T lymphocytes may have an important role in the pathogenesis of smoking-related emphysema, according to a new study by researchers from Houston, Texas, United States. “We now know that T cells are not only present in chronic obstructive pulmonary disease [COPD], but are harmful,” comments Steven Shapiro from Brigham and Women's Hospital, Harvard Medical School, who was not involved in the study. “We also now have a pathway that could be interrupted to prevent lung destruction in COPD.”
Farrah Kheradmand and colleagues took lung samples from 28 ex-smokers who had been admitted to hospital for lung resection: 18 patients had moderate to severe COPD as well as evidence of emphysema, and ten patients had none. The researchers isolated lung lymphocytes from the samples and used two-color flow cytometry to phenotypically characterize the cells. They found that lymphocytes taken from patients with emphysema expressed more CCR5 and CXCR3 receptors, which are associated with a particular type of T cell called T helper 1 (Th1), than did those from control individuals. By contrast, expression of CCR4 receptors, which are found on T helper 2 (Th2) cells, was very low in both control and emphysema groups.
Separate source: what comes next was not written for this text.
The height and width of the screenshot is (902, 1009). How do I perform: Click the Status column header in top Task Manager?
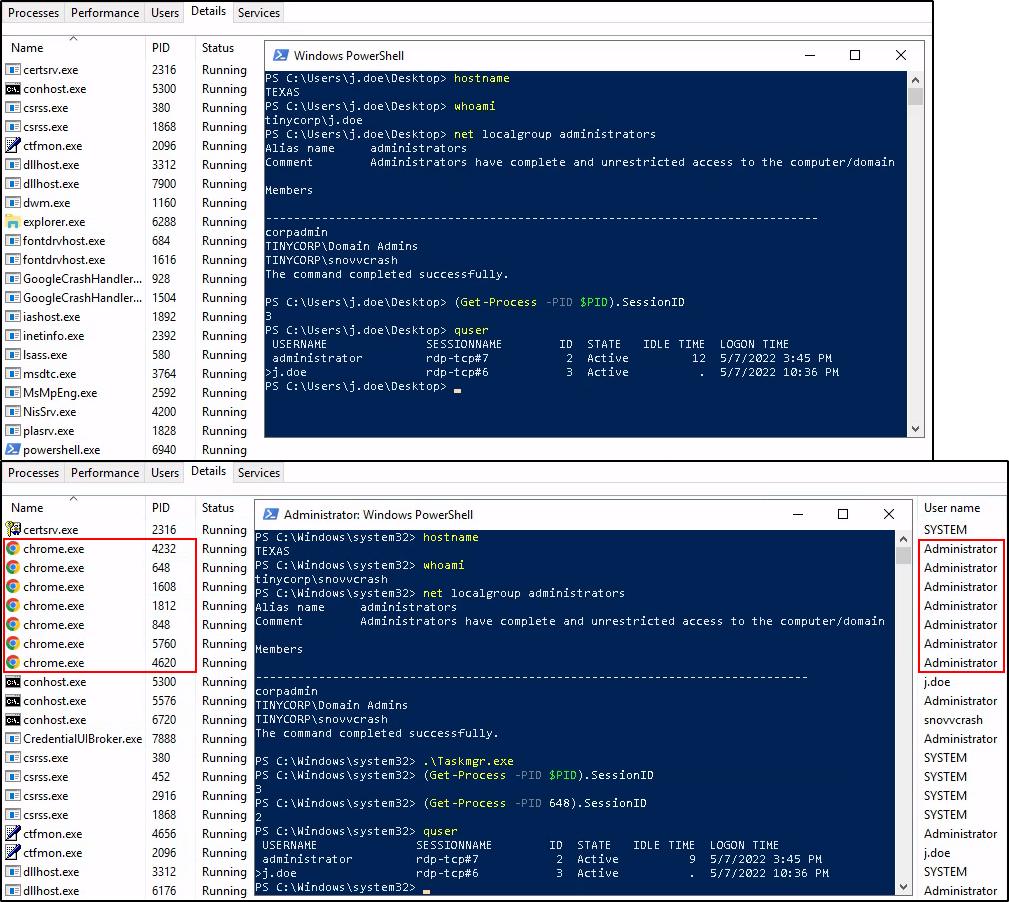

In a separate experiment, Kheradmand's team showed that lung lymphocytes taken from patients with emphysema secreted more of three other proteins—interferon gamma, monokine induced by interferon (MIG), and interferon-inducible protein 10 (IP-10)—than control patients. MIG and IP-10 are known to be produced by injured epithelial cells and are ligands for CXCR3 receptors, which are expressed by Th1 cells. Importantly, the researchers were also able to show that isolated peripheral lung macrophages secreted matrix metalloproteinase-12 (MMP12), an enzyme that degrades elastin—a protein important for lung elasticity—in the lungs, in response to IP-10 and MIG. Together these findings, say the authors, indicate that Th1 cells, but not Th2 cells, are required for producing the elastin-destroying lung environment of emphysema.
The researchers now intend to investigate the antigens that drive the Th1-based inflammation that underlies emphysema. “Ultimately, we seek to understand the biochemistry of tobacco smoke that triggers inflammation in the first place, and whether such insight might explain other environmentally triggered lung diseases,” explains Kheradmand. “To understand such detailed immune mechanisms, we really need an improved experimental model of disease, and this we are currently working on.”